This includes the For Sale boards and online advertising on the Privateseller website until the property is sold. For an extra €200, the company will arrange for the seller's home to be photographed and will give advice on how to stage their home for potential buyers.

According to Fiona McLoughlin, who set up Privateseller three years ago, sellers can use the money saved to offer lower prices to get a quicker sale. She says that 65 per cent of the houses currently for sale through her operation have previously been listed with estate agents. She accepts the private route is "not for everyone" but says "there really is nothing an auctioneer can do that you can't do yourself."

John Byrne* and his wife decided on the self-sell route after a disappointing experience trying to sell their house in Athlone through an estate agent. After a year on the market, their two-bedroom house with an asking price of €330,000, attracted just three viewings. "It was an unusual house, certainly, but we should have got more viewings." After a frustrating year the couple came across privateseller.ie and decided to give it a go.

------------------------------------------------------------

TASKS AND EXERCISES:
1 - Reproduce the passage on private house sales from "John Byrne* and" to "give it a go." word for word.
2 - In the passage on private house sales, what share of the houses now for sale through Privateseller were previously listed with estate agents?
3 - Write what comes next in the passage on private house sales, picking up after its last sentence.

Collected data:

------------------------------------------------------------

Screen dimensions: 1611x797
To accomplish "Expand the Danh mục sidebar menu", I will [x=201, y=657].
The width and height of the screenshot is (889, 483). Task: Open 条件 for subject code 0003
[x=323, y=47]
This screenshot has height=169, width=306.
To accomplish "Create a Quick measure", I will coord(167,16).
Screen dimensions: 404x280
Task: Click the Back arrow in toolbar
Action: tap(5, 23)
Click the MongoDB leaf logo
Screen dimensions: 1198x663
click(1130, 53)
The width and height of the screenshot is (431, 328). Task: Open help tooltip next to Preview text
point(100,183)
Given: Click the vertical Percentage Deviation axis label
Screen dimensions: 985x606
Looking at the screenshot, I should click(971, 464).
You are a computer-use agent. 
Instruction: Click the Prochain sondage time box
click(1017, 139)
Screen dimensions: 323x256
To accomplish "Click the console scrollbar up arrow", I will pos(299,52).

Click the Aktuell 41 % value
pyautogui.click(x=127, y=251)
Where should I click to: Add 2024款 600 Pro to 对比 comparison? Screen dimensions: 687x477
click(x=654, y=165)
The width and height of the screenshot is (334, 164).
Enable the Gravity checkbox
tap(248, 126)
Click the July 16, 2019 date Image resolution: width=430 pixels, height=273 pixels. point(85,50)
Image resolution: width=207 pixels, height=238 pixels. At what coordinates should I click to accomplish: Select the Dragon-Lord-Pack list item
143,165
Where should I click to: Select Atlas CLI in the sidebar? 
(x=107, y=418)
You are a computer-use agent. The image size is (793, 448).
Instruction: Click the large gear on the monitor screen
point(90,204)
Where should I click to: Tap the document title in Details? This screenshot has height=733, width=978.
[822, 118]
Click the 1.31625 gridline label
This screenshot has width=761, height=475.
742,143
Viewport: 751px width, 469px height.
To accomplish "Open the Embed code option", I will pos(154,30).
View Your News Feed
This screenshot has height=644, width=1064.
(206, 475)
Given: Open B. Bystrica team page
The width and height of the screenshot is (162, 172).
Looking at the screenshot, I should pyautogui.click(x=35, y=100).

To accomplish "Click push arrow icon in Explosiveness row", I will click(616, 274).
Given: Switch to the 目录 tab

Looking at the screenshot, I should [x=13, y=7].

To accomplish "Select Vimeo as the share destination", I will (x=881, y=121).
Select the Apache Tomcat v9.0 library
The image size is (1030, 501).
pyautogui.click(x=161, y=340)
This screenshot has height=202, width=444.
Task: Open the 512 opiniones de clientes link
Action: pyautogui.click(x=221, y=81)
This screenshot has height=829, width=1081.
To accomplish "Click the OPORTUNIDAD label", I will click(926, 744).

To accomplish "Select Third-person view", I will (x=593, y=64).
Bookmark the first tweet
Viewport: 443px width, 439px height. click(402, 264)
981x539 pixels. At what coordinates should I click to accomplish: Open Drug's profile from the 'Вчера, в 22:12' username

------------------------------------------------------------

RESULTS OF THE EXERCISE:
1 -
John Byrne* and his wife decided on the self-sell route after a disappointing experience trying to sell their house in Athlone through an estate agent. After a year on the market, their two-bedroom house with an asking price of €330,000, attracted just three viewings. "It was an unusual house, certainly, but we should have got more viewings." After a frustrating year the couple came across privateseller.ie and decided to give it a go.

2 - 65 per cent

3 -
"We got viewings straight away," he says. They had a "huge amount of impromptu callers" and rather than spending hours decluttering as they did for pre-arranged viewings "we said take us as you find us". He thought he would have been uncomfortable showing people around his house. "But I'd no problems. If anything I was too honest when it came to pointing out faults. The guy who bought it was a local who arrived one evening when we were having tea. He was wearing torn jeans and was the last person I'd have expected to buy but he came back with an offer of €370,000." The deal was concluded by last Christmas.

"I'd have no reservations about selling privately - it certainly worked for us although I do accept there was a degree of happenstance and serendipity about the whole thing."

A COUPLE OF ARGUMENTS against self-selling immediately spring to mind. Sellers may have to devote an enormous amount of time in the evenings and on weekends to viewings, and some buyers may be put off by having to view properties in the presence of the owners. While you can be brutally honest about a house's shortcomings in the presence of an estate agent, you might feel distinctly inhibited when being given the tour by the person who's directly responsible for said shortcomings.

Timid, inexperienced sellers might be tempted to accept the first price offered while a hard-nosed estate agent might be better equipped to hold out for a better price and even play interested parties off against each other, particularly in a challenging market.

"For some people it is a big leap to go it alone," says McLoughlin. "It is a different dynamic than using an estate agent, certainly, but one that people get used to very quickly. I have never had any negative feedback about the direct contact between buyers and sellers."

Then there is the advertising; while private sellers can advertise freely on the self-sell specialist sites and can advertise their homes on property portals such as daft.ie, they are excluded from placing ads on www.myhome.ie - which is owned by The Irish Times - as it currently only takes ads from estate agents.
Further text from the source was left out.